Le motivazioni - Nella sentenza della Corte Ue, i giudici di Lussemburgo osservano che "la religione e le convinzioni personali devono essere considerate un solo e unico motivo di discriminazione, altrimenti pregiudicando il quadro generale per la parità di trattamento in materia di occupazione e di condizioni di lavoro stabilito dal diritto dell'Unione".
La Corte precisa che, ai sensi del diritto comunitario, "una disposizione di un regolamento di lavoro di un'impresa che vieta ai dipendenti di manifestare verbalmente, con l'abbigliamento o in qualsiasi altro modo, le loro convinzioni religiose o filosofiche, di qualsiasi tipo, non costituisce, nei confronti dei dipendenti che intendono esercitare la loro libertà di religione e di coscienza indossando visibilmente un segno o un indumento con connotazione religiosa, una discriminazione diretta 'basata sulla religione o sulle convinzioni personali', a condizione che la disposizione sia applicata in maniera generale e indiscriminata".

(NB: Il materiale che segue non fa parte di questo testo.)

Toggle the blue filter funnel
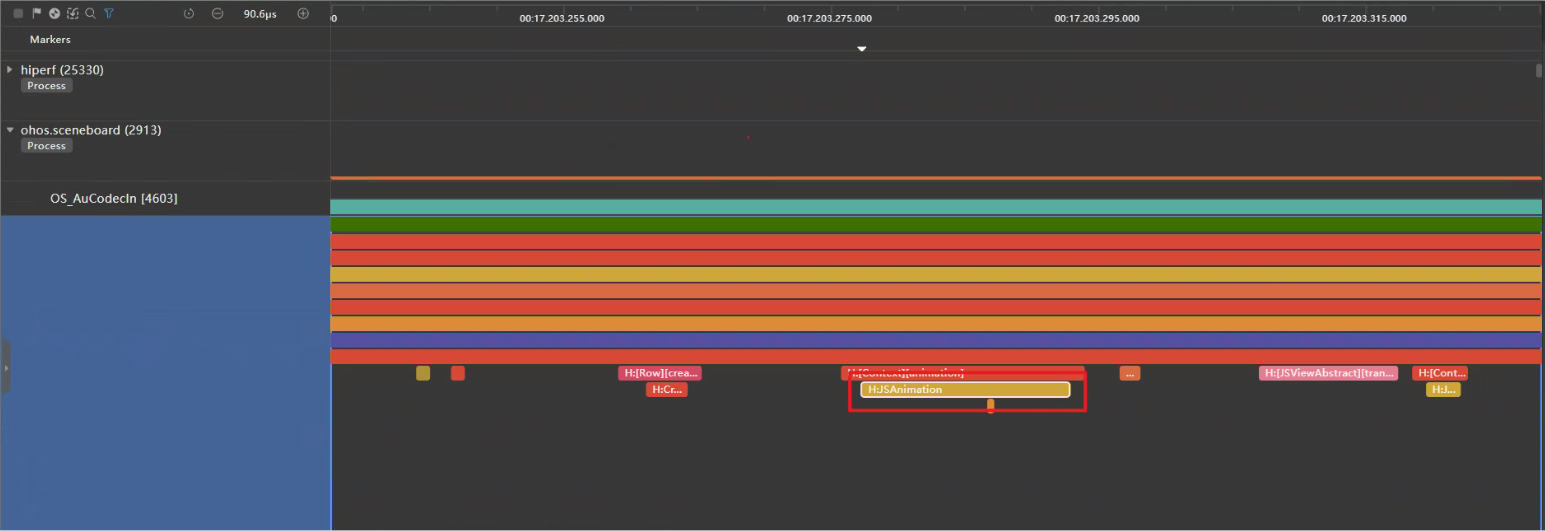The width and height of the screenshot is (1545, 531). pyautogui.click(x=109, y=14)
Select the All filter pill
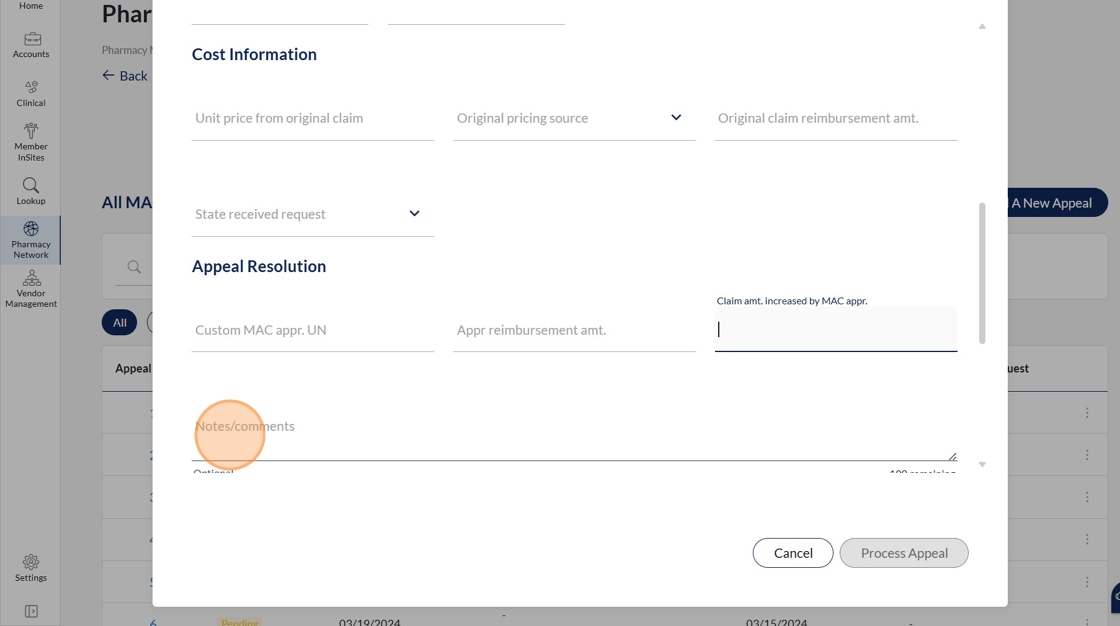 119,322
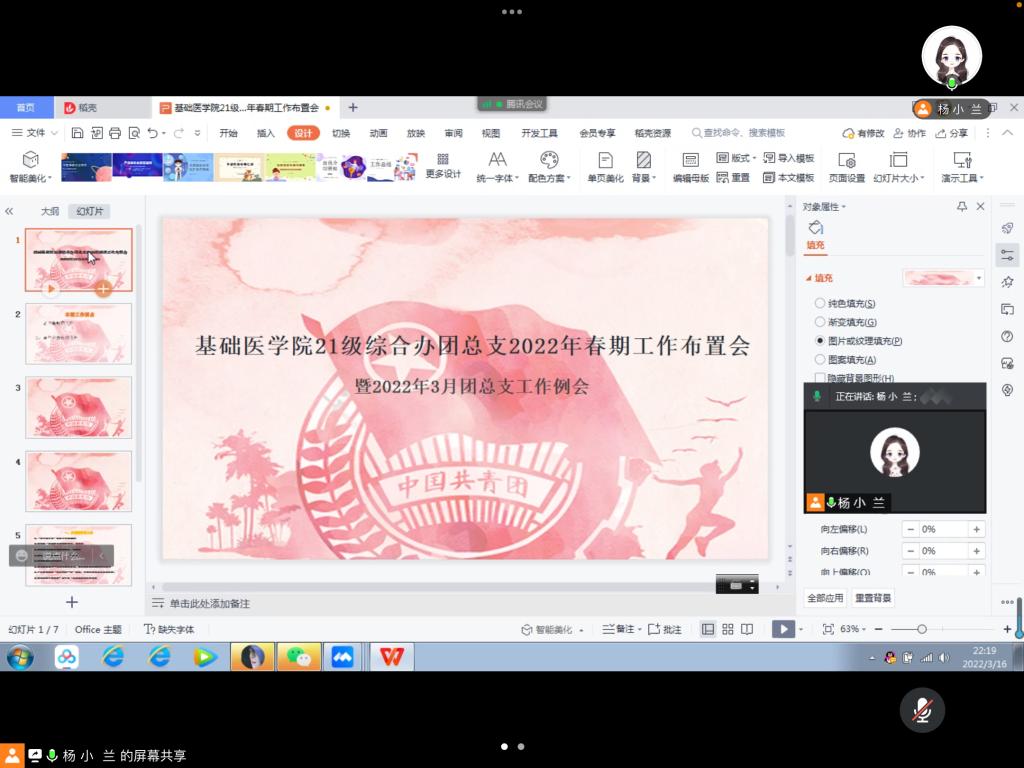Pin the 对象属性 object properties panel
The height and width of the screenshot is (768, 1024).
pyautogui.click(x=962, y=207)
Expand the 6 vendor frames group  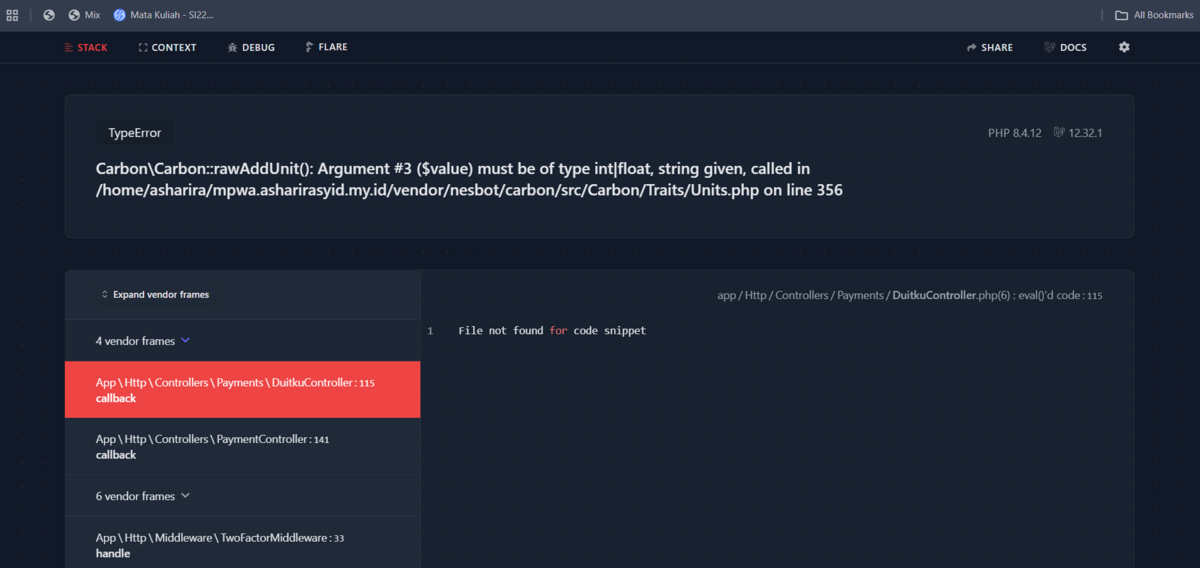[x=142, y=496]
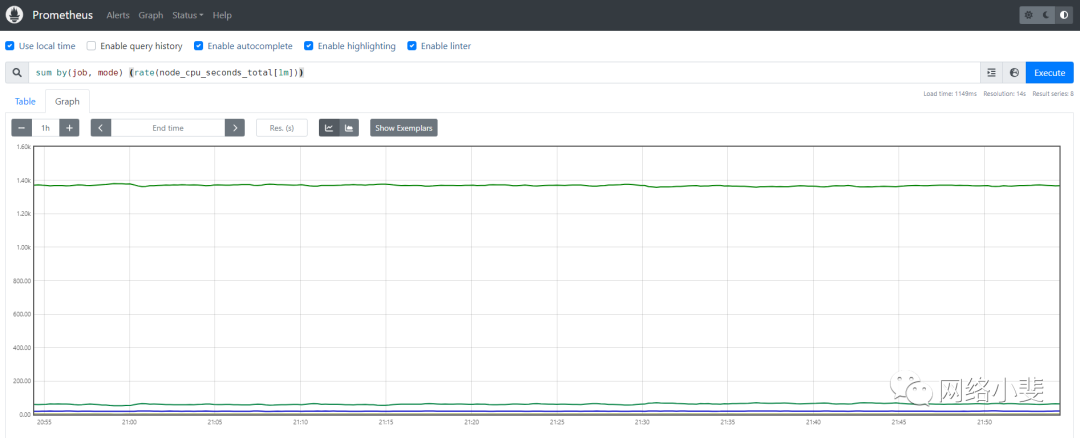Show unstacked line graph
This screenshot has height=438, width=1080.
pyautogui.click(x=329, y=128)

Infatti - viene spiegato -, "poiché ogni persona può avere una religione o convinzioni religiose, filosofiche o spirituali, una regola di tal genere, a condizione che sia applicata in maniera generale e indiscriminata, non istituisce una differenza di trattamento fondata su un criterio inscindibilmente legato alla religione o a tali convinzioni personali".